Kita bisa saksikan bagaimana penempatan kekuatan kebangsaan rapuh saat demikian banyak warna ketidakadilan sikap dan perilaku dari tiga pilar lembaga negara tersebut terhadap rakyat kebanyakan.
Ketimpangan penanganan koruptif di berbagai kasus dan tak terbatas di ruang pengadilan hukum, tetapi juga bagaimana hal itu bisa tercermin dalam moralitas dan integritas kelembagaan secara keseluruhan.
Bertahun-tahun suguhan adu lomba kekayaan di kalangan strata elite politik maupun birokrat seakan menjadi bagian budaya baru yang dilegitimasi secara tanpa sadar akibat ketidakberdayaan sistem sosial politik hukum yang semestinya menjadi payung kekuatan jiwa kebangsaan.
Negara-negara yang kuat berwibawa dan terhormat adalah yang menerapkan zero corruption bukannya negara di mana pemerintahannya banyak terlihat mengumbar ketidakadilan.
Namun seakan tidak ada ketimpangan, itu yang salah satunya tercermin dari besaran tingkat koruptif yang hadir berperilaku secara masif akibat jiwa kebangsaan memudar tanpa disadari.
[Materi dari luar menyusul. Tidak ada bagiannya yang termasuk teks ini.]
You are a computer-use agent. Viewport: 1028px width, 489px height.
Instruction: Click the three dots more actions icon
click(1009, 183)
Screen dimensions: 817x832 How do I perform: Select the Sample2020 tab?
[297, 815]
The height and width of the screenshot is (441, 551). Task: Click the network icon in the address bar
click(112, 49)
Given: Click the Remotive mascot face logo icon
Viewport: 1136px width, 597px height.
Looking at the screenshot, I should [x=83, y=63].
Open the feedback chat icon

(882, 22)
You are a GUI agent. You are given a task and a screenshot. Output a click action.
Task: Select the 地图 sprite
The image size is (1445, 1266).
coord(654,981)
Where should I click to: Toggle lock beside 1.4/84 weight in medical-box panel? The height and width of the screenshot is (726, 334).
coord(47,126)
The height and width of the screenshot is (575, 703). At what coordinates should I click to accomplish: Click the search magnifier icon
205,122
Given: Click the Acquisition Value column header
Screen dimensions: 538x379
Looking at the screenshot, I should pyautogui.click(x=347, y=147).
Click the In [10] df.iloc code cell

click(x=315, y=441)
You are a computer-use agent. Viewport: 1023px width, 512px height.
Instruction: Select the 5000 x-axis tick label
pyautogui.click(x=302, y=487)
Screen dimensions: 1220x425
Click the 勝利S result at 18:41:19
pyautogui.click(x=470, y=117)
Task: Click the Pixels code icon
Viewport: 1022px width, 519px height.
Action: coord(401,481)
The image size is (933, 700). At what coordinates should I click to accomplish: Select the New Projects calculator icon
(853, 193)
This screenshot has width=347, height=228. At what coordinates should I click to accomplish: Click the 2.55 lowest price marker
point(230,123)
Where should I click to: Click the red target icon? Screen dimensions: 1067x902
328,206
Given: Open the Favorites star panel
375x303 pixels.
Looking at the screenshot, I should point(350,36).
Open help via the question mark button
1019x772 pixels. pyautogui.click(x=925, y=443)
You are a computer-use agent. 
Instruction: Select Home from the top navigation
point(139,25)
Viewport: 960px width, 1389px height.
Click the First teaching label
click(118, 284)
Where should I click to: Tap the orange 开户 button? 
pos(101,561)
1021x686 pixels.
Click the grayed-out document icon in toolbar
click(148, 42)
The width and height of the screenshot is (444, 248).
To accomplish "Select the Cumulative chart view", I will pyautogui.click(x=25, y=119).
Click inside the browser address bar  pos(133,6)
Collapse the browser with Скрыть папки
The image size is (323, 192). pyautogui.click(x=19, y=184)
Indonesia sebagai negara besar dengan modal moral budaya etika yang sangat tinggi, perlu melakukan langkah pemulihan kebangsaan Pancasila.
Di mana salah satunya adalah penerapan nation character building yang penting untuk diluncurkan kembali secara masif dan besar-besaran, khususnya dalam sistem praktik ketatanegaraan penyelenggaraan pemerintahan yang berwibawa dan terhormat.
Dan tugas pemulihan ini yang terlihat paling mumpuni di antara calon yang tersedia di tengah rakyat saat ini adalah Prabowo Subianto yang memiliki latar belakang untuk itu.